NNX Modules are simple_pytree Pytrees with a few additional features to make them more easier to use with refx references. A custom Module can be created simply by subclassing nnx.Module and marking which fields are references with nnx.ref or nnx.param, as we will explain later, these are descriptors that store a Ref instance in a separate attribute and make using references transparent to the user.

Here is an example of a simple Linear module:

import nnx
import jax

class Linear(nnx.Module):
    w: jax.Array = nnx.ref("params")
    b: jax.Array = nnx.param() # shortcut for ref("params")

    def __init__(self, din: int, dout: int):
        key = self.make_rng("params") # request an RNG key
        self.w = jax.random.uniform(key, (din, dout))
        self.b = jax.numpy.zeros((dout,))

    def __call__(self, x):
        return x @ self.w + self.b

NNX offers the same make_rng API as Flax to distribute RNG keys where they are needed, it does this by storing RNG keys in a global state and carefully handling them with context managers. You can set the state for the RNG keys and other flags via the init and apply methods, which are similar to Flax's init and apply methods but designed to be friendlier with static analysis tools.

# global state ==>  .....................
model = Linear.init(jax.random.PRNGKey(0))(din=12, dout=2)
#                    constructor args ==> ^^^^^^^^^^^^^^^^

If global state is not needed you can just use the constructor directly.

RefField Descriptor

nnx.ref and nnx.param are descriptors that create RefField instances. RefField is a descriptor that stores a Ref instance in a separate {attribute_name}__ref attribute, and handle retrieving and setting the value of the reference automatically so that the user doesn't have to manipulate references directly. RefField inherits from dataclasses.Field in order to be compatible with dataclasses when needed.

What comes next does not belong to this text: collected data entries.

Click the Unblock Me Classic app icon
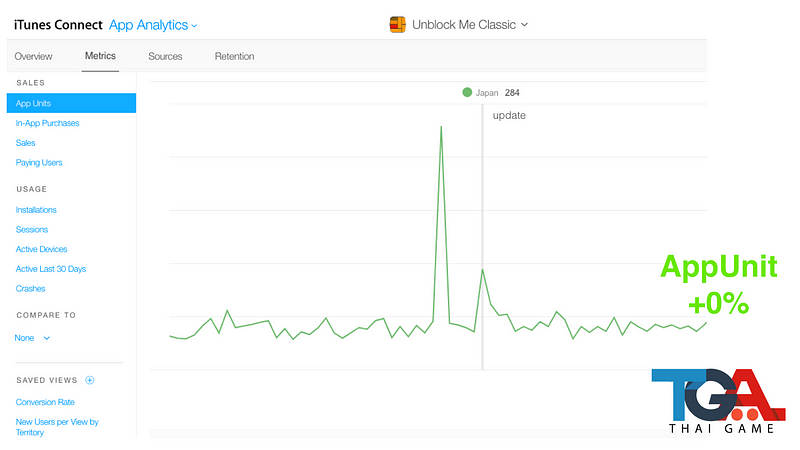This screenshot has width=800, height=450. pos(398,25)
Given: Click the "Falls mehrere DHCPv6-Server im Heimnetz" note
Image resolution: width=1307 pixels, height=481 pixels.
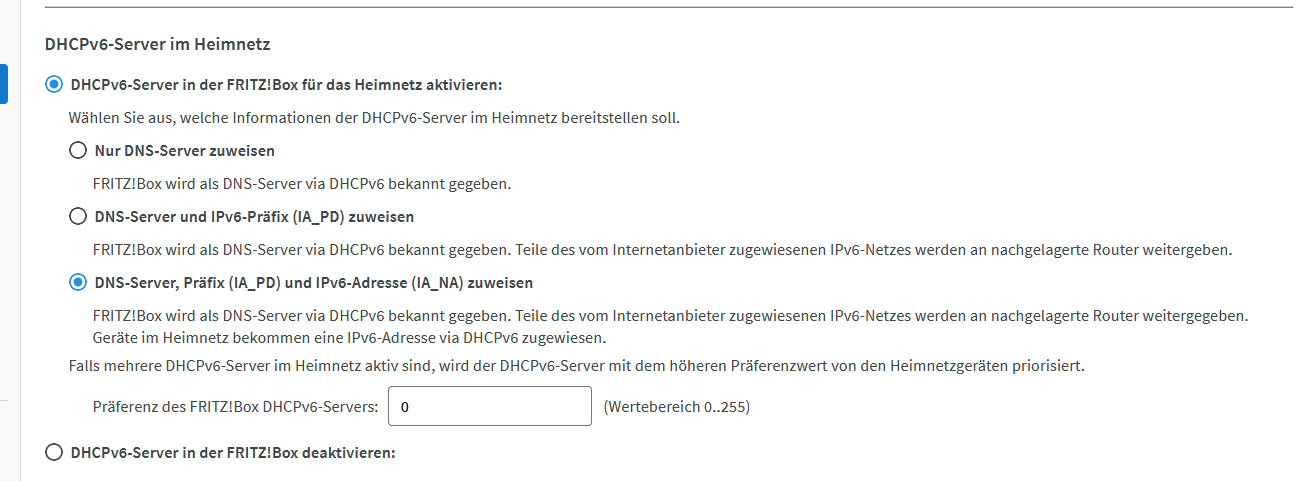Looking at the screenshot, I should pos(576,366).
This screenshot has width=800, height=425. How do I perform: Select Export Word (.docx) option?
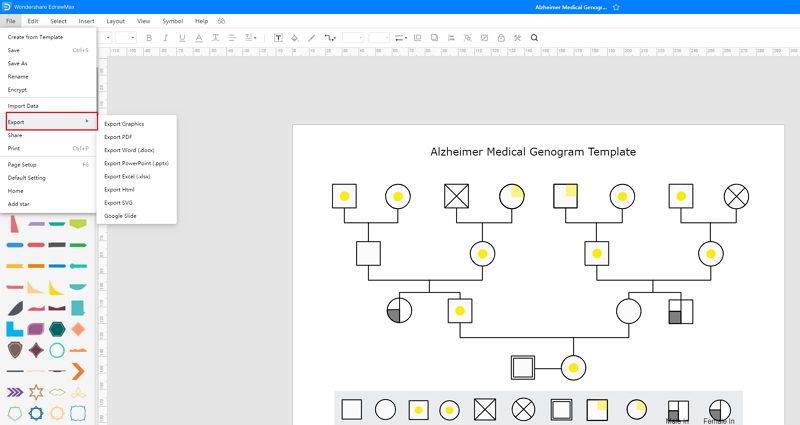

Here is a simplified version of how RefField is implemented:

class RefField(dataclasses.Field):
    def __set_name__(self, cls, name):
        self.name = name

    def __get__(self, obj, objtype=None):
        ref = getattr(obj, f"{self.name}__ref")
        return ref.value

    def __set__(self, obj, value):
        ref = getattr(obj, f"{self.name}__ref")
        ref.value = value

The only thing to note here is that Refs are created during the first call to __set__ if the companion {name}__ref attribute doesn't exist yet. This should only happen during __init__ or else Module will raise an error as simple_pytree Pytrees are frozen after initialization.

GetItem and SetItem syntactic sugar

Module implements __getitem__ and __setitem__ to provide syntactic sugar for creating and updating Partitions. Despite the appearance, __setitem__ does not modify the Module's structure, it just updates the values of the references as can be seen in this simplified implementation:

class Module(simple_pytree.Pytree):
    ...
    def __getitem__(self, collection: str) -> refx.Partition:
        derefed_module = refx.deref(self)[0]
        return nnx.get_partition(derefed_module, collection)

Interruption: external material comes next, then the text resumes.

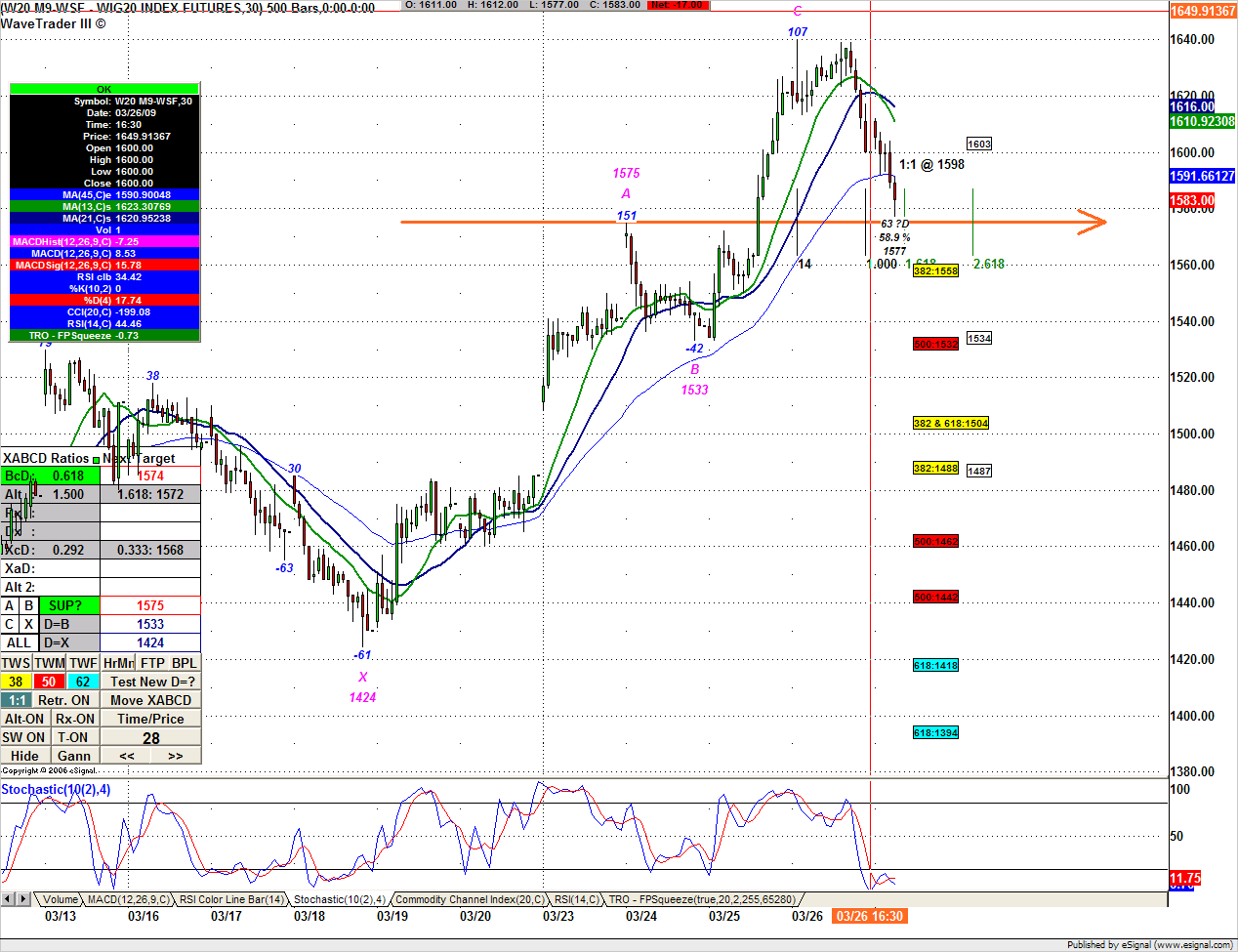1238x952 pixels.
Task: Click the green OK bar in the data window
Action: click(104, 89)
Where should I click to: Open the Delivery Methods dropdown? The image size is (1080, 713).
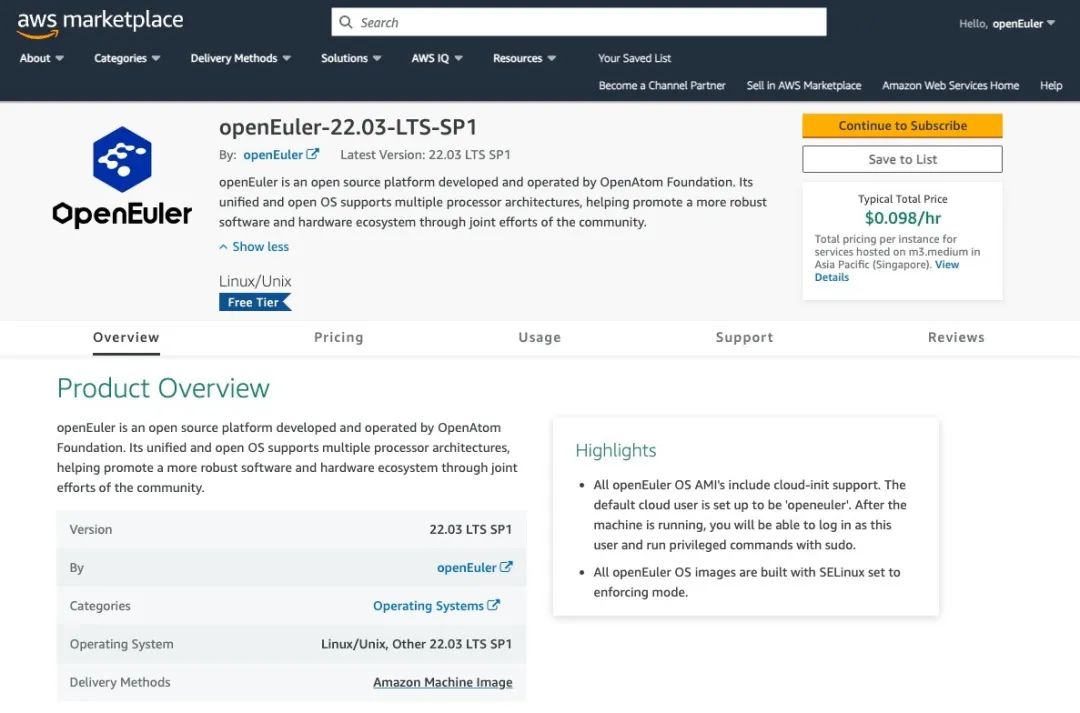[x=240, y=58]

    def __setitem__(self, collection: str, updates: refx.Partition):
        partition = nnx.get_partition(self, collection)
        refx.update_refs(partition, updates)

Sample usage could look something like this:

model["params"] = jax.tree_map(lambda w, g: w - 0.1 * g, model["params"], grad)

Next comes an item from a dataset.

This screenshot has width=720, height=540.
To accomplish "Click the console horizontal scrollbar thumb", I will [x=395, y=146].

Here model["params"] is a Partition that contains all the references in the params collection, and grad is a Partition with the same structure as model["params"] but with gradients instead of parameters. moduel["params"] = ... updates the values of the references in model["params"] with the values of the sdg update.

Transformations

Currently NNX offers 3 types of transformations: stateful, filtered, and the partition API. At the moment its not clear which API is the best, the 3 will be kept for now.

Stateful Transforms

Stateful Transforms take a pytree of references (e.g. a Module) as their first argument, track changes in the state of the references that happen inside the transformation, and automatically propagate those changes to the input pytree outside the transformation. In general they have the following properties:

  • they behave as stateful functions w.r.t. the first argument
  • they can operate on collections and RNG streams according to the transformation's semantics, exactly like Flax's transformations
  • they take care of handling all relevant global state such as nnx.scope and Refx's trace state

Here is a diagram of how stateful transformations work:

stateful-transforms

Currently nnx.jit and nnx.grad are the only stateful transformations.

Here is how a train_step function could be implemented using nnx.jit and nnx.grad:

@nnx.jit
def train_step(model, x, y):

    def loss_fn(model):
        y_pred = model(x)
        return jax.numpy.mean((y_pred - y) ** 2)
    
    # compute gradient
    grad = nnx.grad(loss_fn, wrt="params")(model)
    # sdg update
    model["params"] = jax.tree_map(lambda w, g: w - 0.1 * g, model["params"], grad)

# stateful update, no return !!!
train_step(model, x, y)

The most interesting part of the design is that the code looks very imperative since the state is automatically propagated in and out of the transformations. However, more thought is needed to see how to correctly support jit's in_shardings and out_shardings arguments.

Filtered Transformations

Filtered transformations are more flexible in that they can take pytrees of references in any of their arguments and also return pytrees of references. They just deref and reref all their inputs and outputs to move the pytrees across the transformation. In general they have the following properties:

  • they behave as pure functions
  • they don't handle any global state except for Refx's trace state

filtered-transforms

Currently nnx.jit_filter is the only filtered transformation.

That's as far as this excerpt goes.